Just for my info which year did u and your senior pass in? Also will it be possible to somehow source the syllabus for us? We are following up with ICAI but it will take some time. Also did ICAA ask you guys for any syllabus? And are u doing migration through any MARA agent? Are u applying for state sponsorship just being curious.

Thanks again,
Tasneem.


----------



## asdongre (Nov 20, 2009)

*Hello*



tassy1810 said:


> Thanks Hassan for your reply. The thing is my husband Abbas did his CA with his inter in 1998-2000 and final in 2001-2002 in the old syllabus. What we are told by CPA is that Accounting theory subject was not covered in that old syllabus. Also to add to this in July 2010 they made 4 core subjects mandatory out of the 12 core subjects of which Accounting theory is a part. My husband cleared 11 core subjects except this one which is mandatory. We checked with ICAA and NIA and they too have madatory accounting theory subject. Now our only hope is to get detailed syllabus from ICAI for that year and somehow prove it to them that the subject was covered. What is surprising is that in the CPA membership assessement they have cleared him and have already made him ASA but are still asking him to give foundation exam to clear skill assessment....Strange Australian ways..
> 
> Just for my info which year did u and your senior pass in? Also will it be possible to somehow source the syllabus for us? We are following up with ICAI but it will take some time. Also did ICAA ask you guys for any syllabus? And are u doing migration through any MARA agent? Are u applying for state sponsorship just being curious.
> 
> ...


Hello
I am also a Indian Chartered accountant passed in May 2002. You can check the ICAI website and check the page International Initiative by ICAI to get the useful info.

I have total 8.5 years of experience in ORACLE Applications and Banking. I am also thinking of immigrating to Australia. But the problem is that I have never worked as an Accountant in India and although I do have experience of 5+ years in Oracle Applications, I do not have University Degree as such in the same. So one of the agent in Mumbai told me that I am disqualified.

So m question is whether to go for CPA in Australia ?

Seniors pl offer your suggestions.

Thanks


----------



## equation (Nov 23, 2009)

actually there is a distinct difference between CPA and ICAA. CPA will assess potential migrant purely on the ground of university degree path. ICAA will assess potential migrant if you are an fully accredited ACCA member. 

normally, the accounting bodies will release the successful assessment with a letter of recommendation, if the bodies deemed the individual is able to meet the criteria as an accountant or accounting related profession. 

otherwise, the individual need not go any further with the PR application. the letter of assessment release by the accounting bodies a complusory documentation to be submitted for PR assessment. please do not believe any agent who tell you, one can do without it.


----------



## doditz72 (Jul 24, 2011)
:::
> **WRITTEN EXERCISE A**
Based on the forum thread, explain why the husband is still blocked by the Accounting theory subject even though he cleared eleven of the core subjects.
The forum thread and the listing are unrelated to each other.
:::
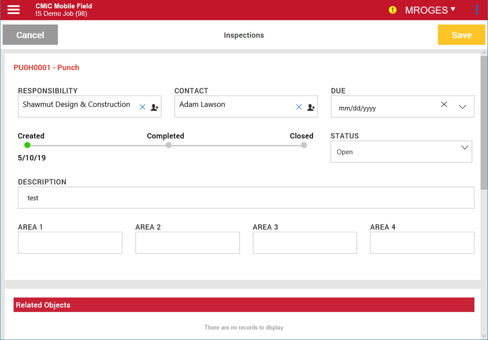Screen dimensions: 488x340
Task: Open the MROGES user dropdown
Action: click(430, 10)
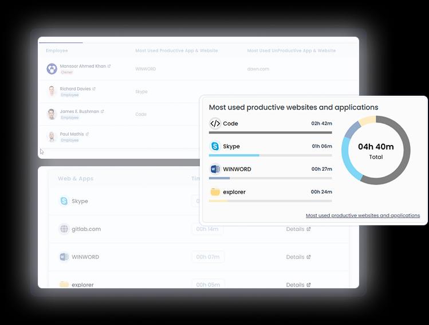Click the WINWORD icon in productive apps card
The height and width of the screenshot is (325, 429).
click(215, 169)
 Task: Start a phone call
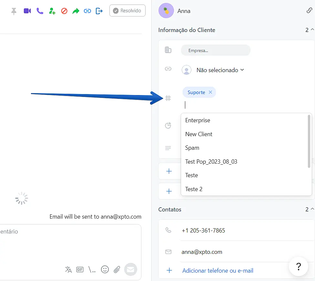(40, 11)
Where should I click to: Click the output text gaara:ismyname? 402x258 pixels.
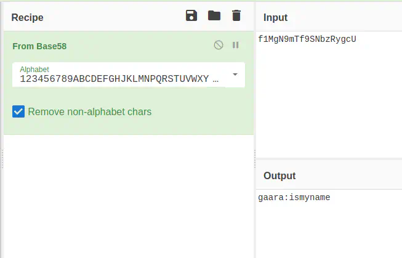pos(295,198)
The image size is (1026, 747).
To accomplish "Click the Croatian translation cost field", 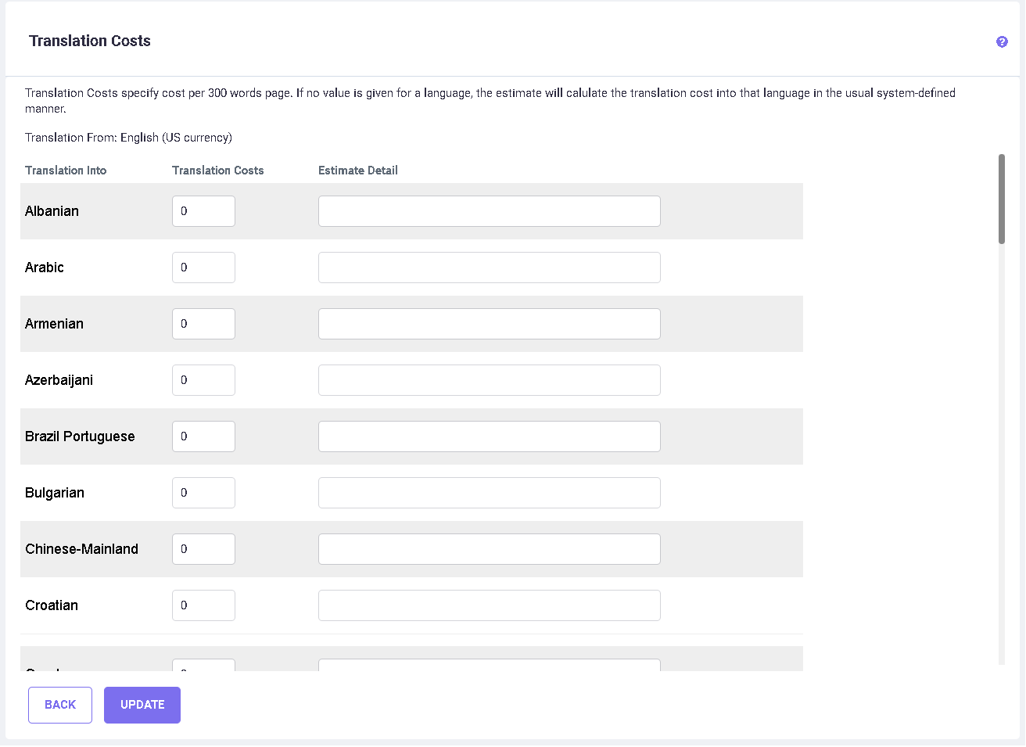I will pos(203,605).
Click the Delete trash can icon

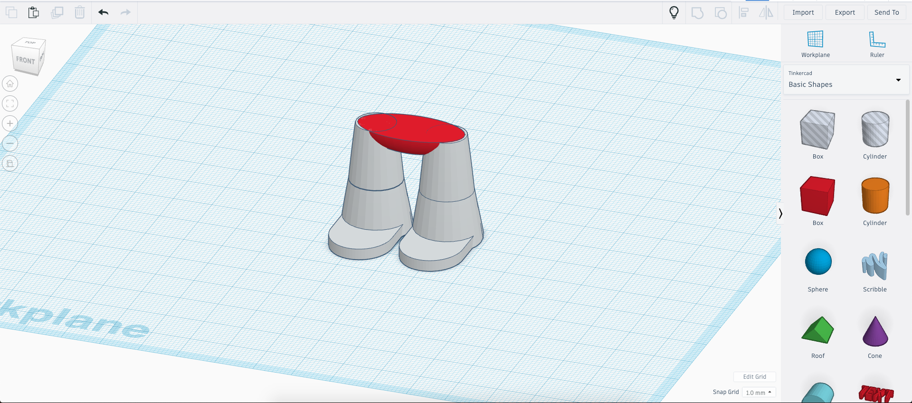pyautogui.click(x=80, y=12)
:::
> **WRITTEN EXERCISE B**
Copy out the listing, starting from its first line and ending with the line containing "pos(295,198)", with both ends included. Leave the pictures out.

> **FINISHED ANSWER A**
CPA says that the old CA syllabus he studied did not cover Accounting theory. That subject is now one of the four mandatory core subjects out of twelve, so clearing the other eleven is not enough. ICAA and NIA also require it.

> **FINISHED ANSWER B**
Screen dimensions: 488x340
Task: Open the MROGES user dropdown
Action: click(430, 10)
Click the WINWORD icon in productive apps card
The height and width of the screenshot is (325, 429).
click(215, 169)
 Task: Start a phone call
(40, 11)
Where should I click to: Click the output text gaara:ismyname? 402x258 pixels.
pos(295,198)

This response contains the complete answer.